### Set task
Convert the records, starting at their beginning and ending at the line that contains "The image size is (1163, 840).", into a Markdown table with the columns Row and Line. Number each nonblank line in order, skip blank lines, and leave out the pictures.
•••••
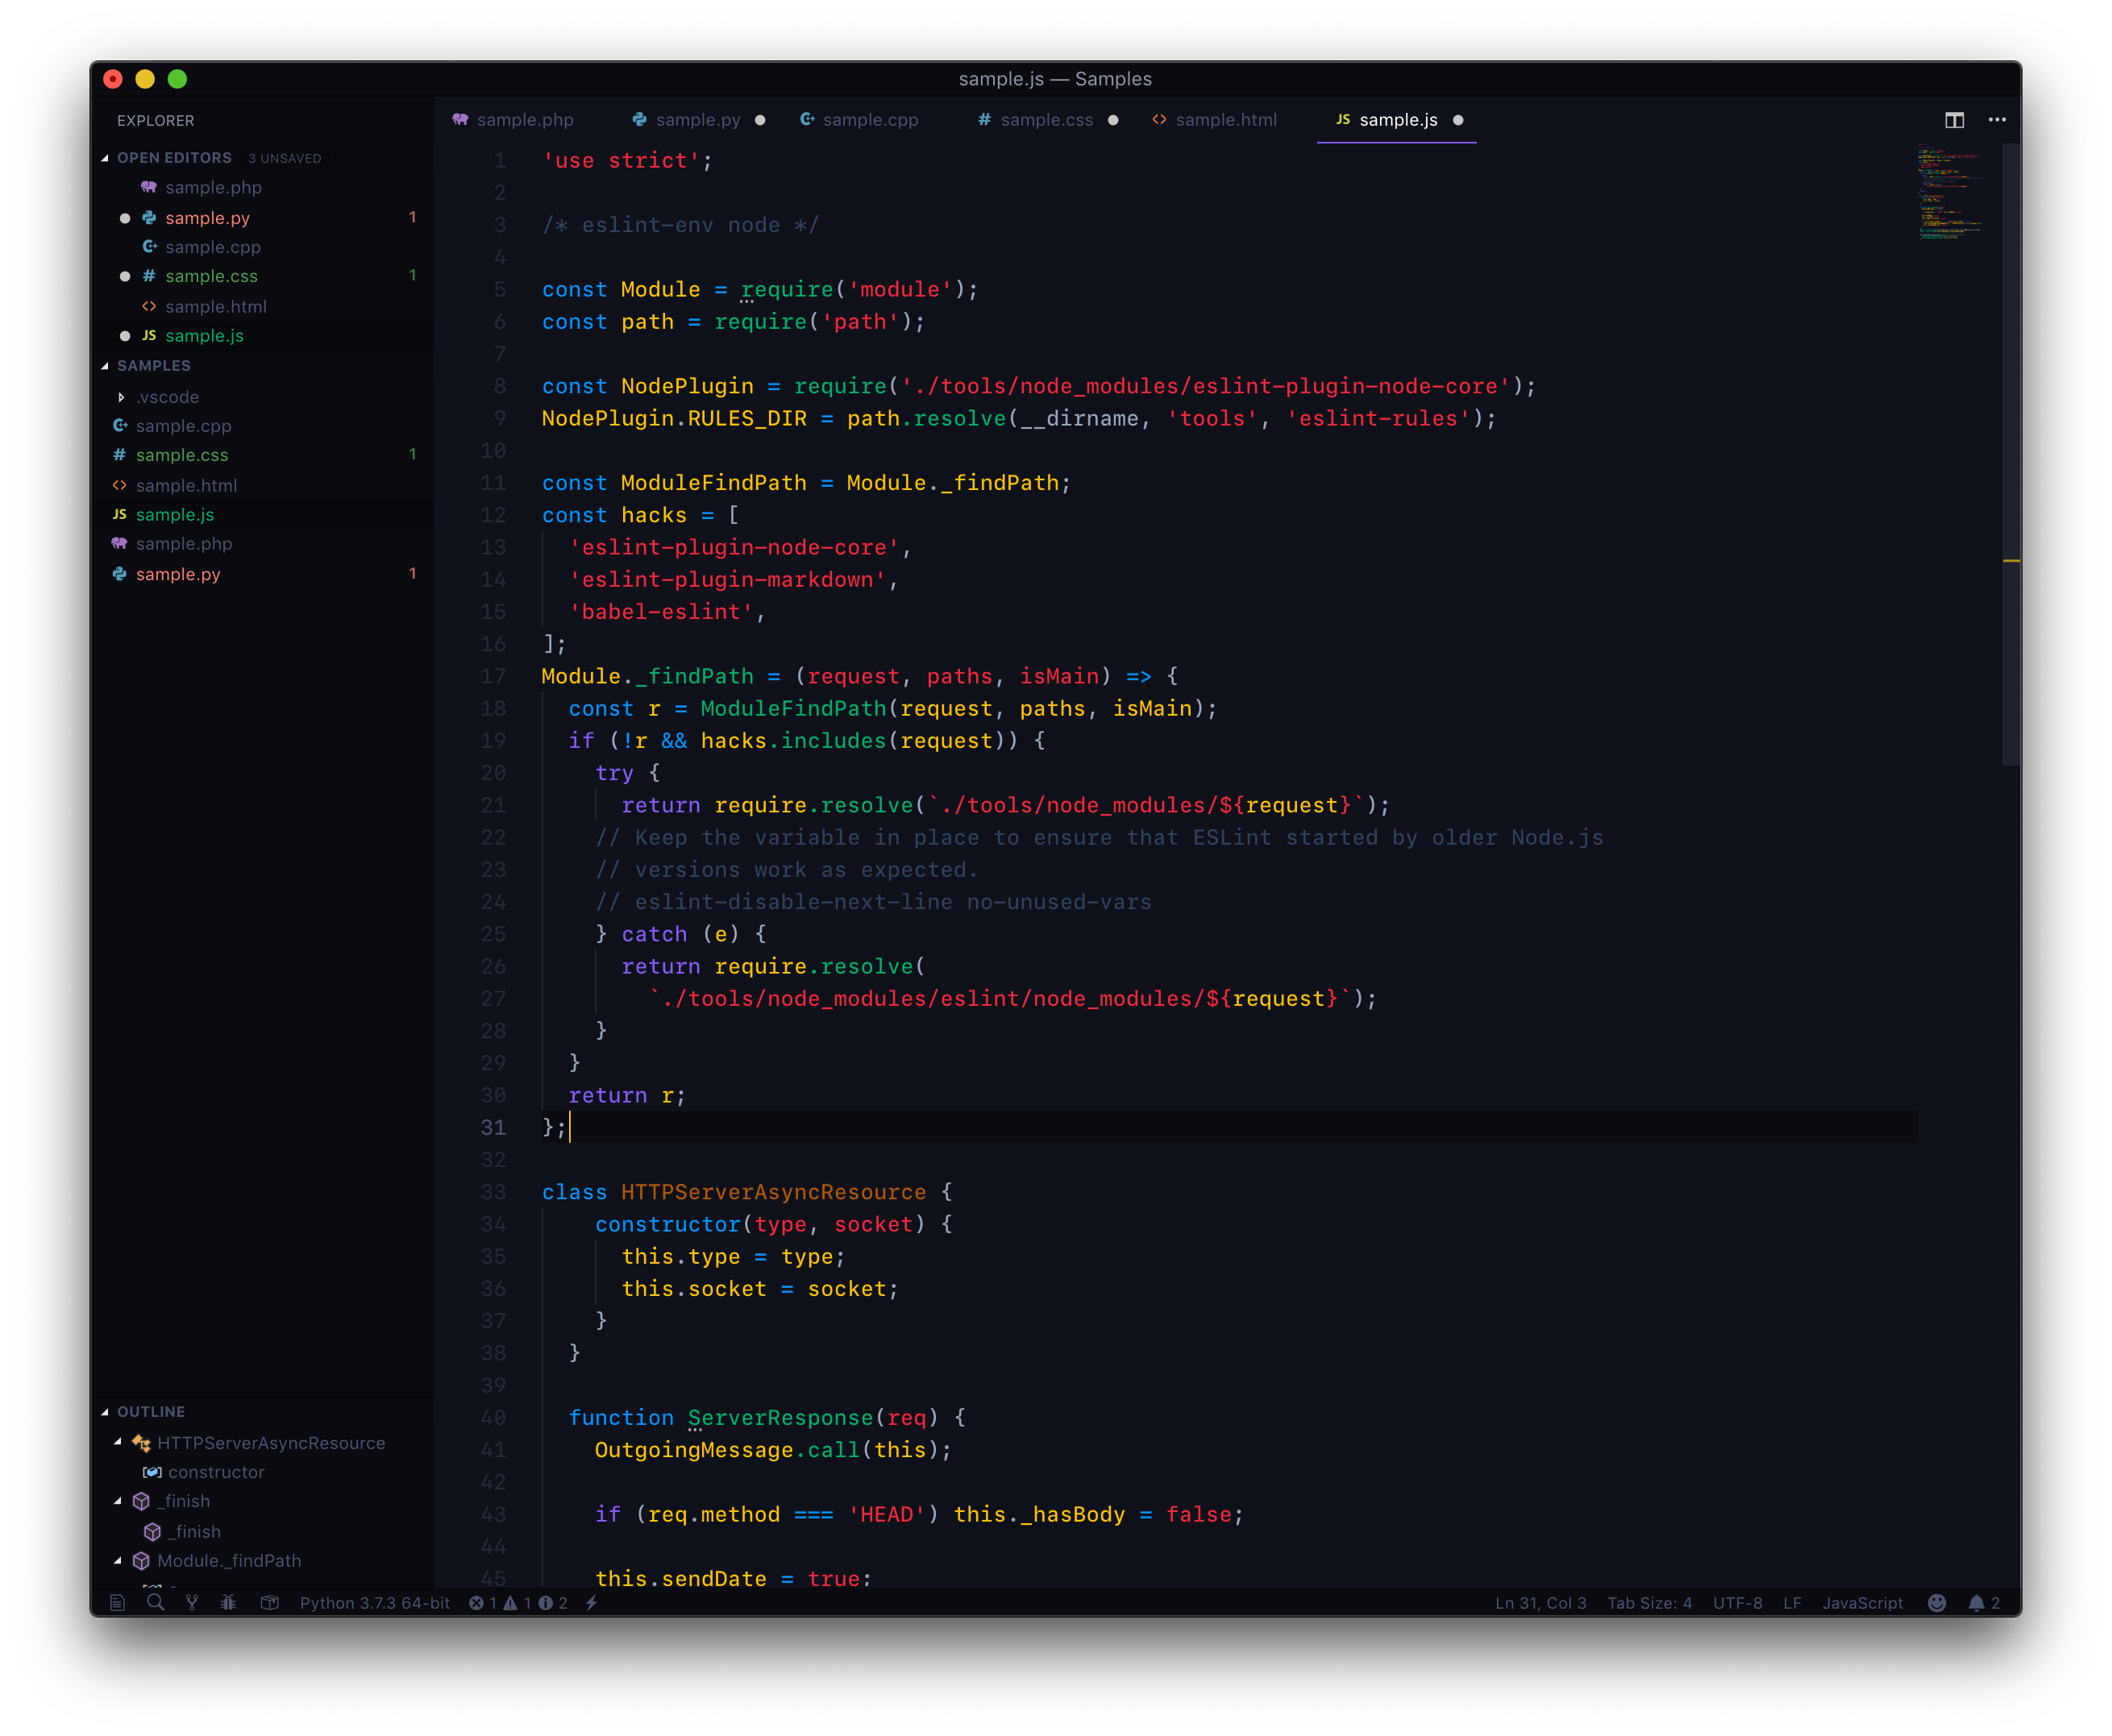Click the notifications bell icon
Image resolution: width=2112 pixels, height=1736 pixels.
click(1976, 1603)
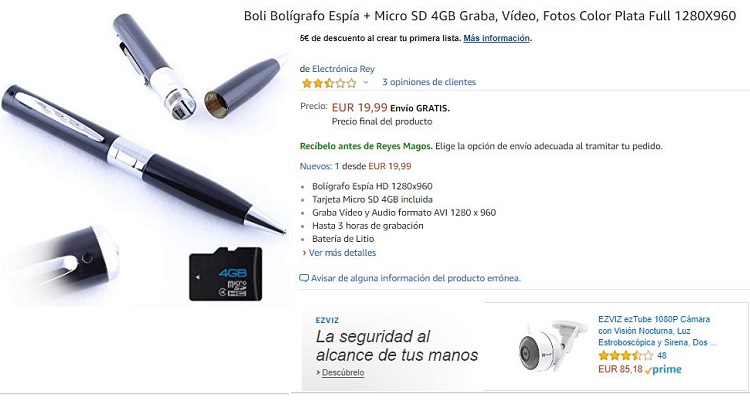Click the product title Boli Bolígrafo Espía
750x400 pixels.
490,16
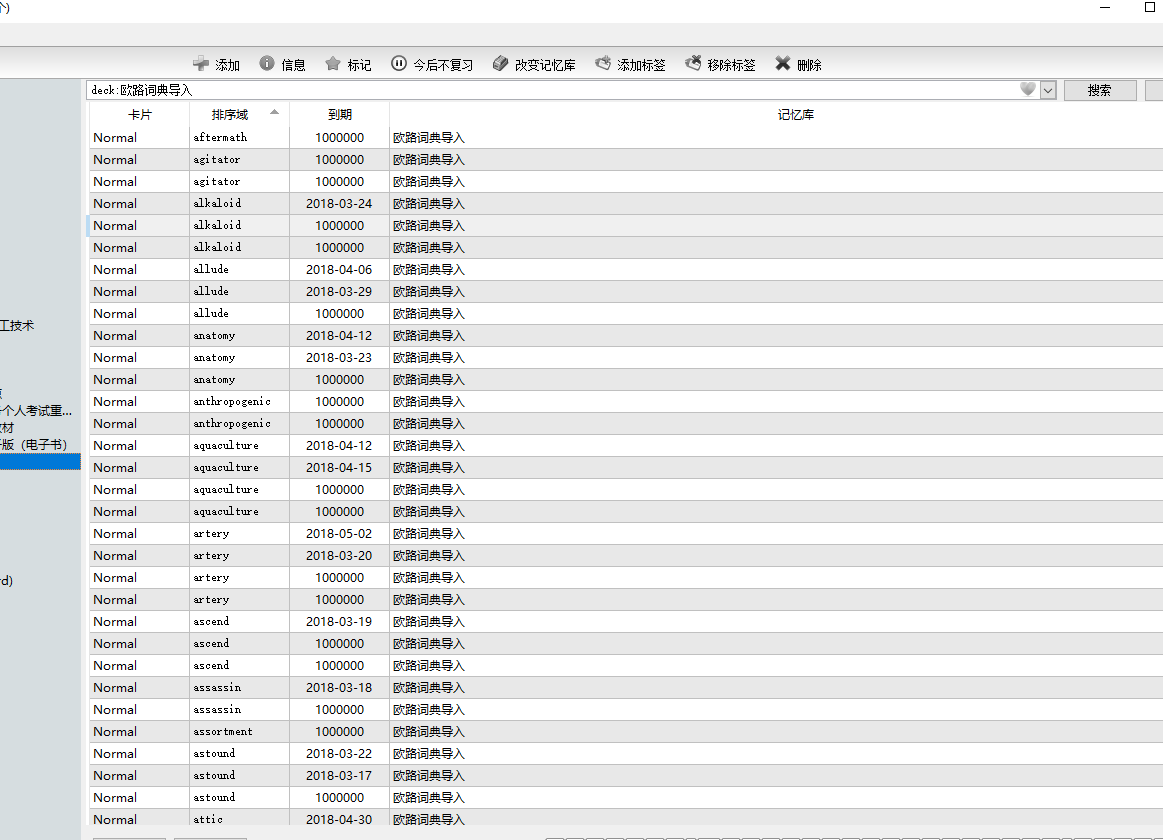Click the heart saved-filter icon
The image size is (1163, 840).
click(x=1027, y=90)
•••••
### Complete answer
| Row | Line |
|---|---|
| 1 | Click the notifications bell icon |
| 2 | Image resolution: width=2112 pixels, height=1736 pixels. |
| 3 | click(1976, 1603) |
| 4 | Click the product title Boli Bolígrafo Espía |
| 5 | 750x400 pixels. |
| 6 | 490,16 |
| 7 | Click the heart saved-filter icon |
| 8 | The image size is (1163, 840). |